The great outdoors

August 23rd, 2006 by jennemede

As a Malaysian, the experience of summer (although the heat is reminiscent of the climate back home), and summer camp, is entirely new to me and my family.

While camping in itself, is not, although it’s been more than 20 years since I pitched a tent and cooked over a wood fire pit, enjoying the great outdoors has always been a favourite pastime of mine. For Lokes? Not so much, but he’s coming around.

Rae went for her first camp experience (as real as it can get for a then-3.5 year old) not too long ago and I’d just realised that most, if not all, of her childhood memories will now comprise of our life here in the US (she doesn’t even remember her friends back home).

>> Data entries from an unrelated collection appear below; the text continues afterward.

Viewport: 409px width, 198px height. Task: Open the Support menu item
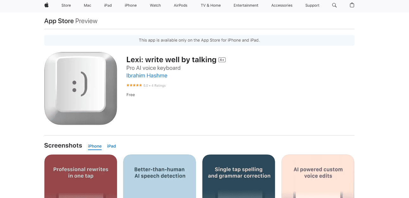312,5
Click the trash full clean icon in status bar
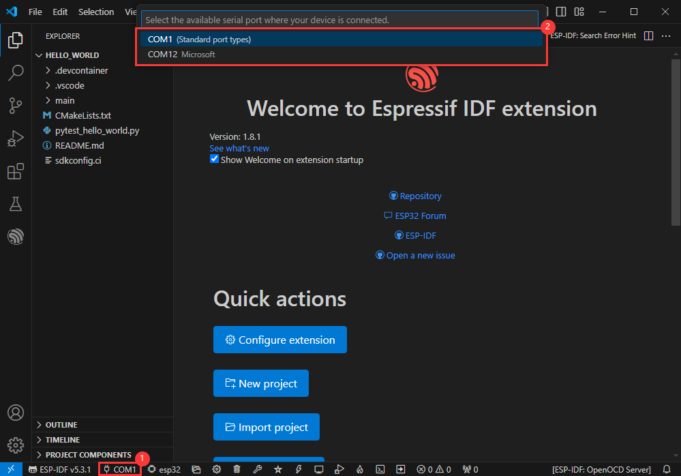Image resolution: width=681 pixels, height=476 pixels. [x=237, y=469]

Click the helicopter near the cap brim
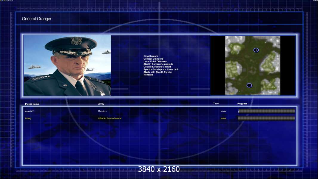click(x=106, y=52)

With many years ahead of us here (our visa is for seven, if we don’t decide to apply to stay longer), I can imagine that most of her summers, and those of Skyler’s, will be spent the way most American kids spend theirs: in the grand tradition of the American summer camp.

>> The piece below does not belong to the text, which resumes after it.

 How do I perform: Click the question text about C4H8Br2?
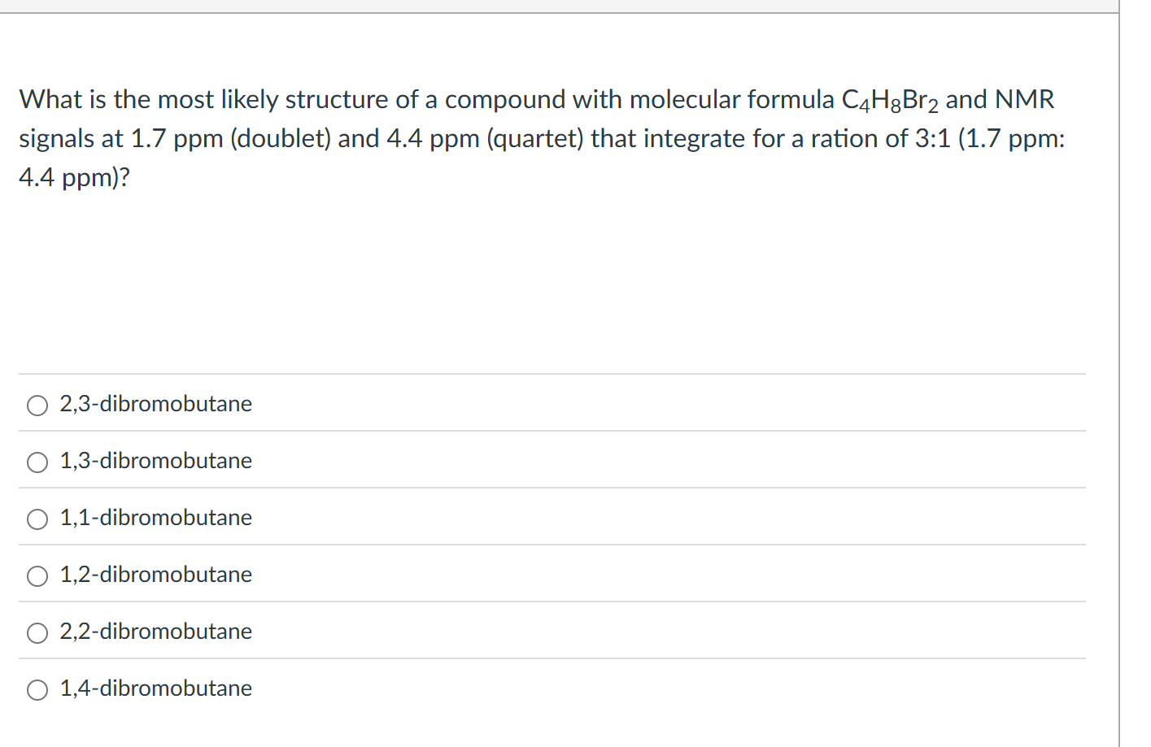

Slate recently published a short article and slide presentation, based on the soon-to-be released A Manufactured Wilderness by Abigail A. Van Slyck, about the history of the American summer camp. It is interesting (and hilarious) to learn that camping was looked upon as a refuge from “the moral and physical degradations of urban life, evils to which women and children were understood to be particularly prone”.

And maybe it still is today, but from the moral and physical degradations of, specifically, theme parks and shopping malls?

Rae will be five next year when summer comes again. I don’t think she will be  or we, her parents - ready to go for summer camp on her own yet but it would be great if we, as a family, could embark upon this experience on our own first. Just to give it a try.

So babe (yes, talking to you), you have one year to get ready to rough it out!

Related Slate article: Should I send my six-year old to summer camp?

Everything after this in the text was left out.